YOUR TASK — In the entries below, some lines contain "computer"; work out how many and answer with the figure only.

DATA EXTRACTS —

○ ○ ○ ○ ○

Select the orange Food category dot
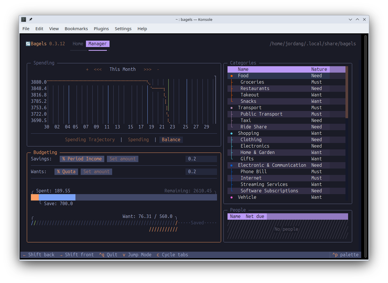The image size is (388, 283). tap(231, 76)
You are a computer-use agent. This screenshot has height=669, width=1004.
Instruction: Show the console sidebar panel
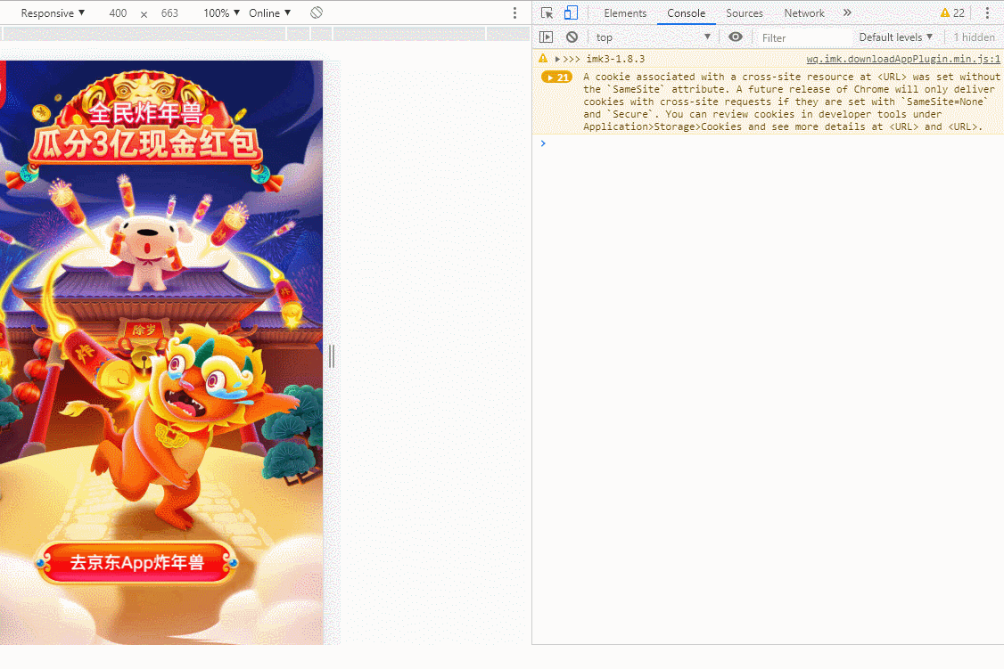point(547,37)
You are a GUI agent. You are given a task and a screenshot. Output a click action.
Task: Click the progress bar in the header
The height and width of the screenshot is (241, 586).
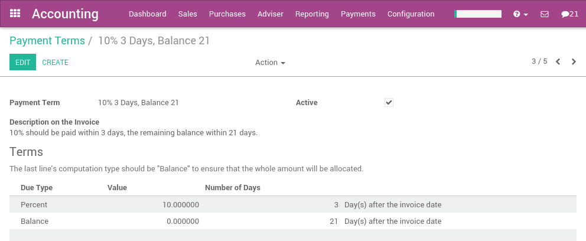click(x=478, y=14)
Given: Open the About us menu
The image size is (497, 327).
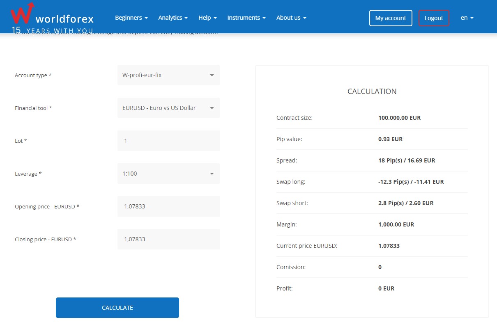Looking at the screenshot, I should pyautogui.click(x=291, y=18).
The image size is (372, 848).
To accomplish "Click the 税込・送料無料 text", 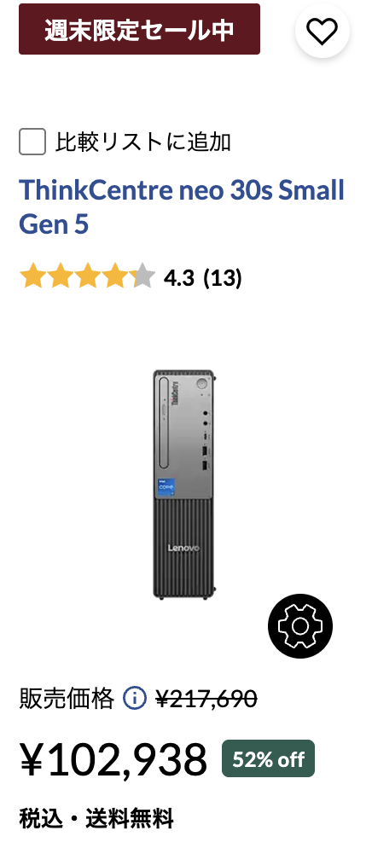I will (96, 817).
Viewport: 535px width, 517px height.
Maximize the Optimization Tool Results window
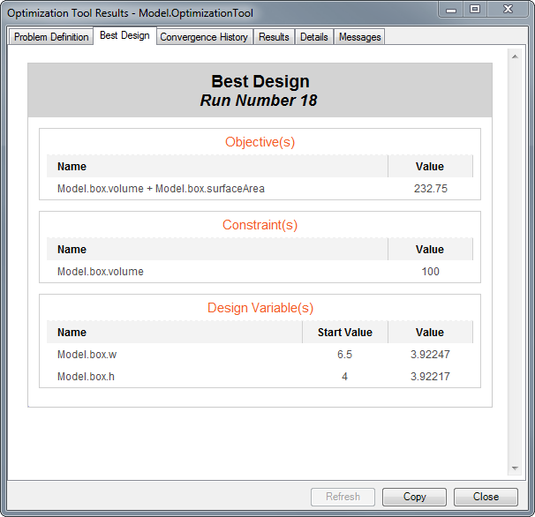(475, 9)
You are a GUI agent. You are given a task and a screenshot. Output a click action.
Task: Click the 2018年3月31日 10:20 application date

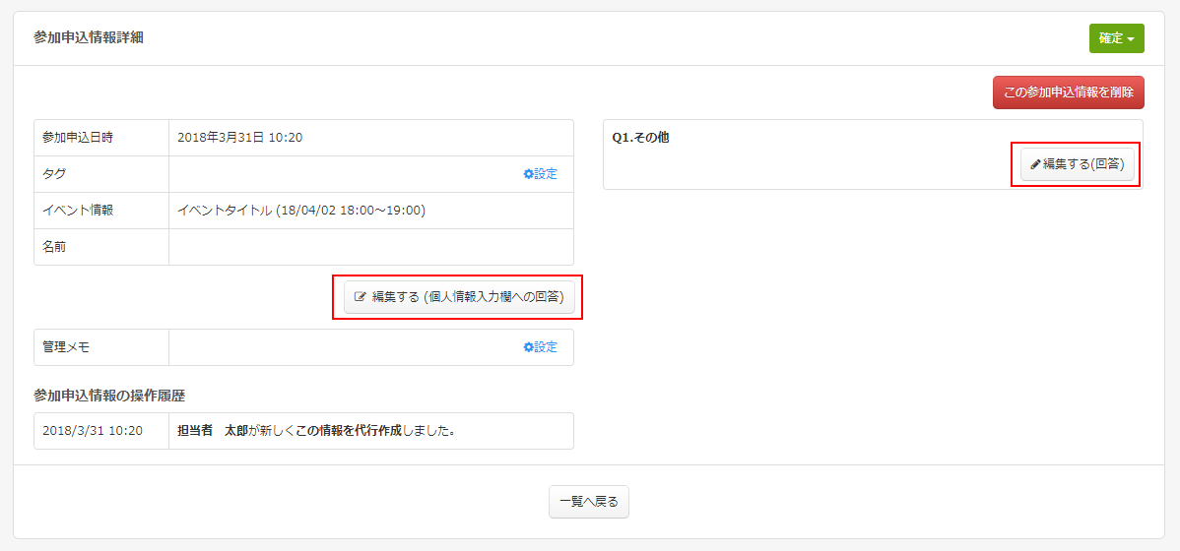[x=239, y=138]
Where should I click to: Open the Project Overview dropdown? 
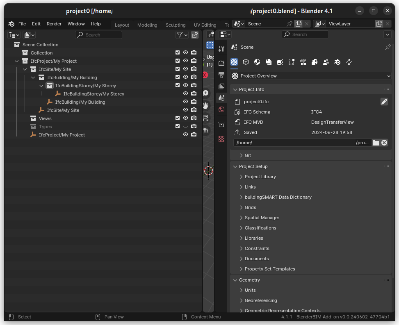point(310,76)
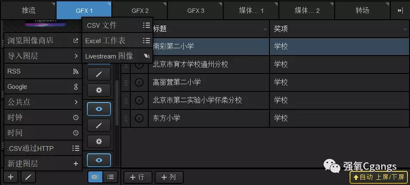
Task: Open the upper layer's gear settings icon
Action: click(x=99, y=90)
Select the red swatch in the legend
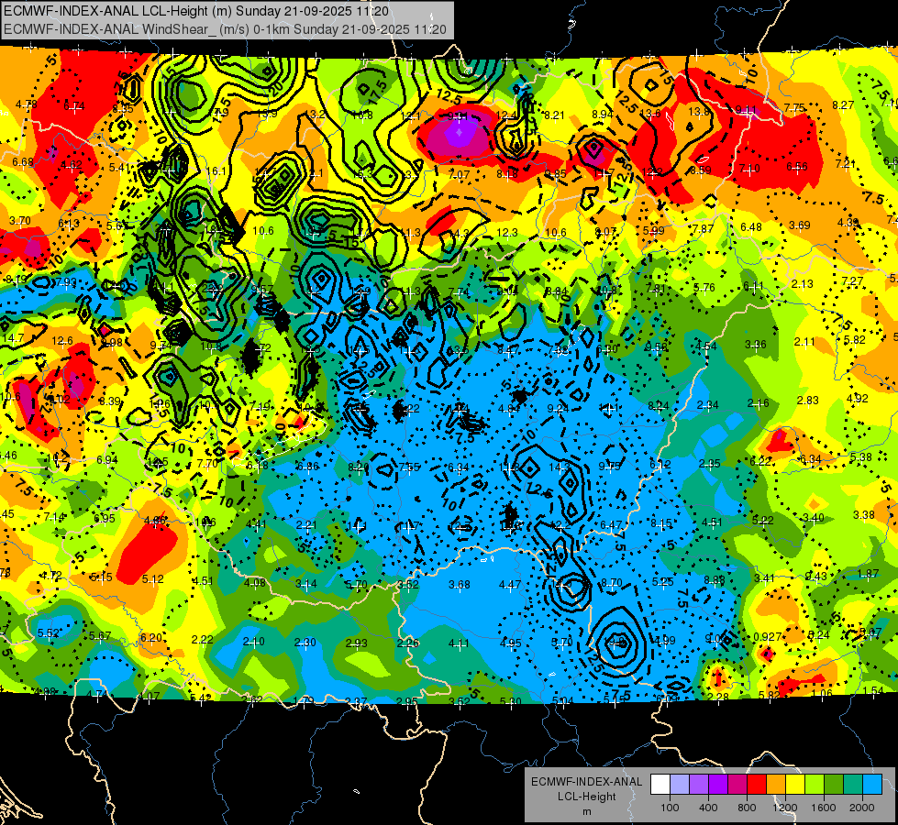 [x=756, y=784]
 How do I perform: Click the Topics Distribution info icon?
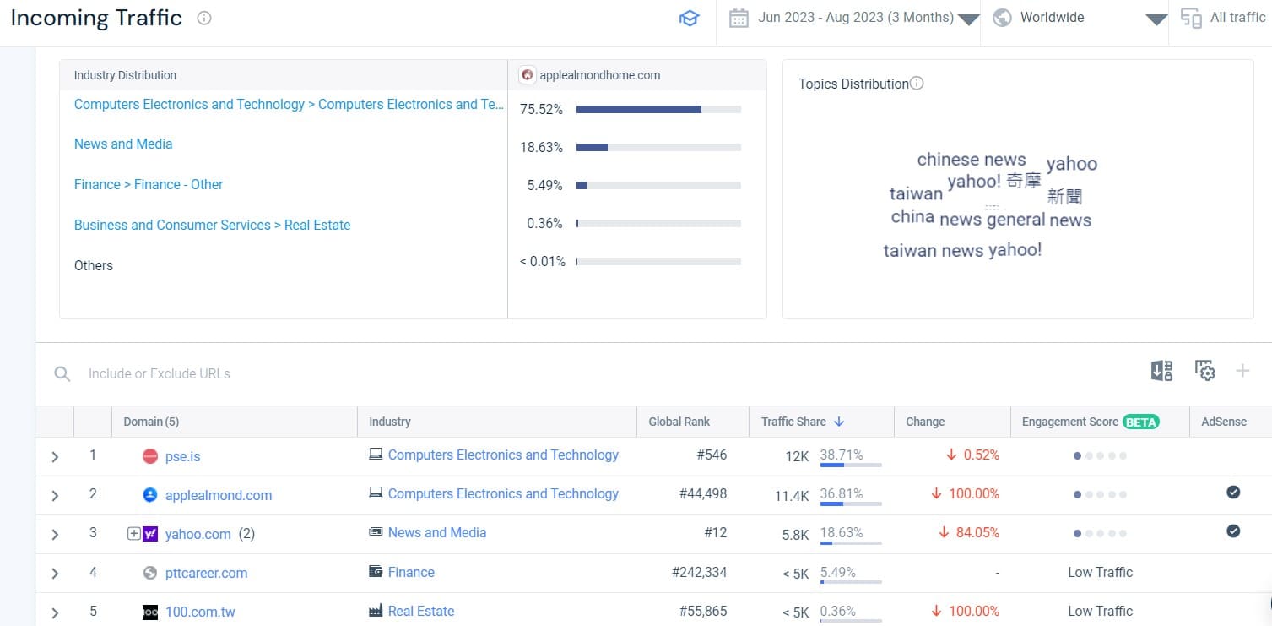point(917,84)
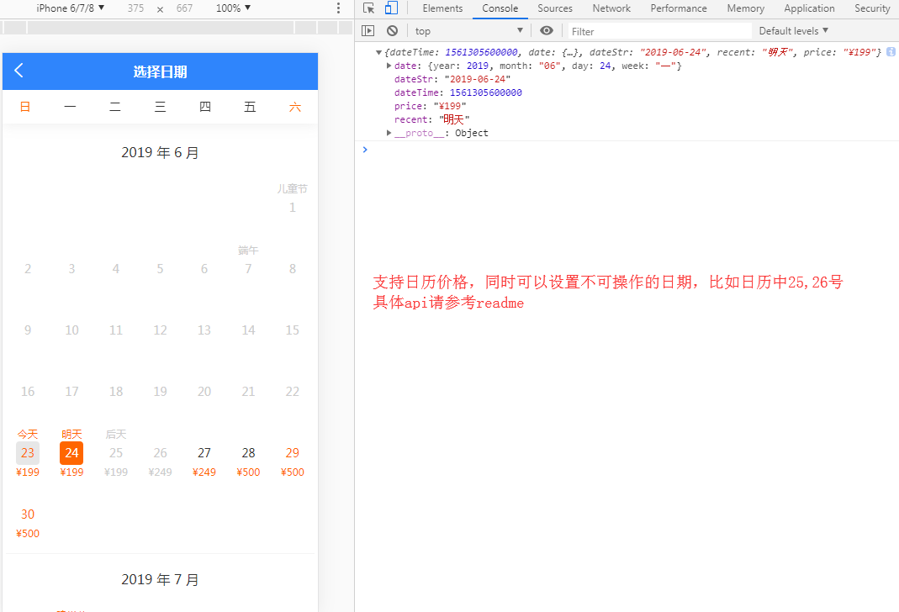Select June 28 in the calendar
Viewport: 899px width, 612px height.
click(248, 459)
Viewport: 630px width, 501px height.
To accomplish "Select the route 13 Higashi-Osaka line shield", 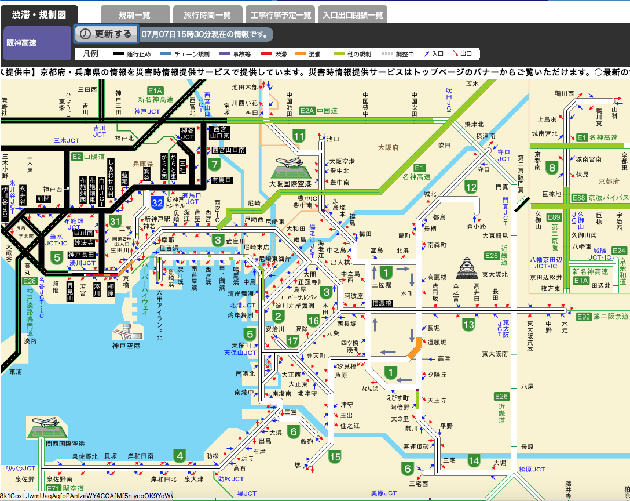I will [x=468, y=325].
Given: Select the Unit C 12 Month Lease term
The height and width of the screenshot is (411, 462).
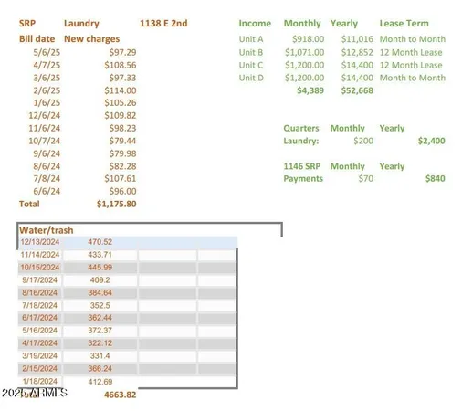Looking at the screenshot, I should click(411, 65).
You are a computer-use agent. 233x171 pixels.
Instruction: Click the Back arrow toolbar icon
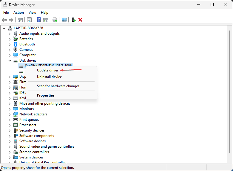tap(4, 20)
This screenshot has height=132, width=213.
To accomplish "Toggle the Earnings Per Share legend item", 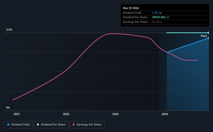I will (x=87, y=125).
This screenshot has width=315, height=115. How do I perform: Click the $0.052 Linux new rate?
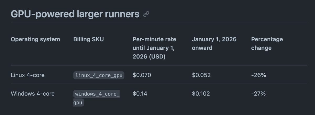pos(201,75)
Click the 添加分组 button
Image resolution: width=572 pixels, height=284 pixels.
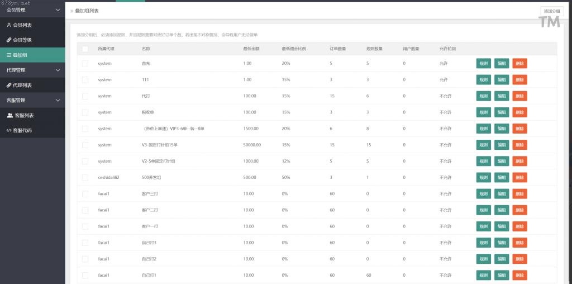552,11
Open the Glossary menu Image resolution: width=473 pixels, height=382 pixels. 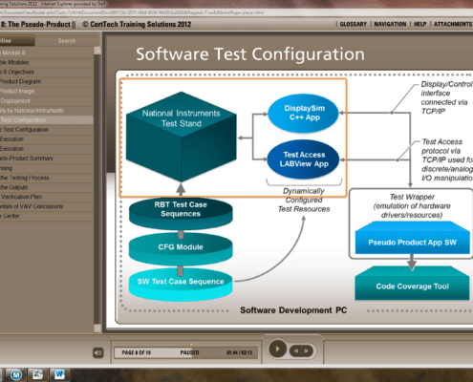(354, 24)
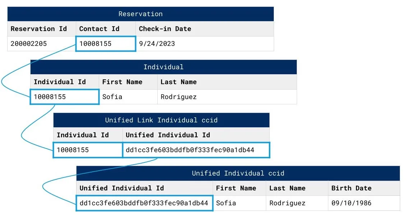407x218 pixels.
Task: Select the Birth Date column header
Action: coord(351,188)
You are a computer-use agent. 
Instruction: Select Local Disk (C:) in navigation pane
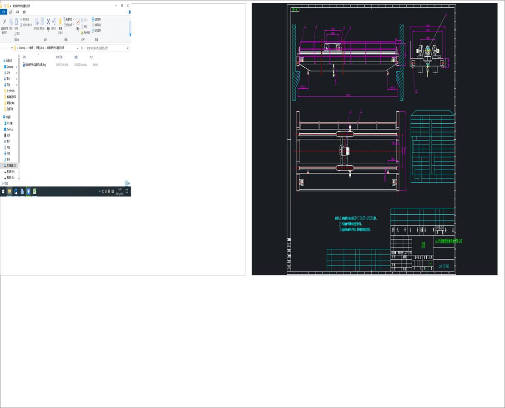(11, 166)
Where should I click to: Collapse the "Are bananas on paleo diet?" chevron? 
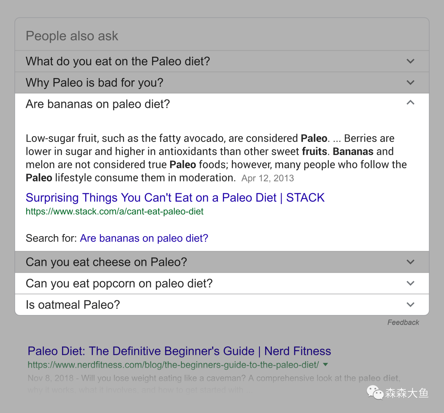(410, 102)
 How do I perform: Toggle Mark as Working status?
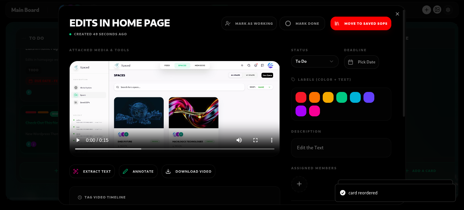pos(249,23)
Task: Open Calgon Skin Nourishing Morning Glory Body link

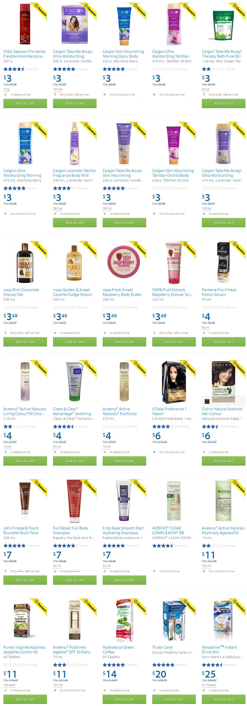Action: pos(123,54)
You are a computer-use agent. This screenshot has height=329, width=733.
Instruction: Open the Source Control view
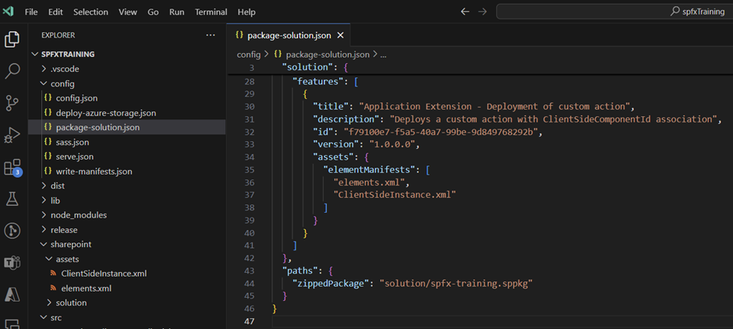coord(12,103)
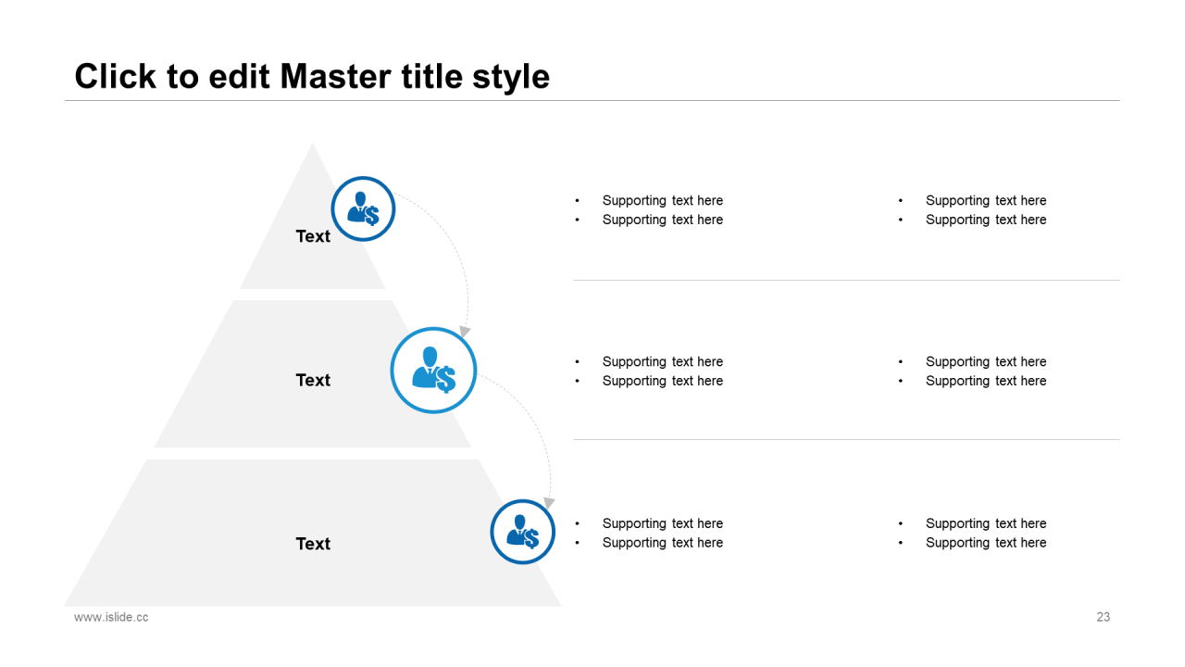Viewport: 1185px width, 667px height.
Task: Open the www.islide.cc footer link
Action: point(111,617)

○ ○ ○ ○ ○

RESULT OF THIS TASK — 4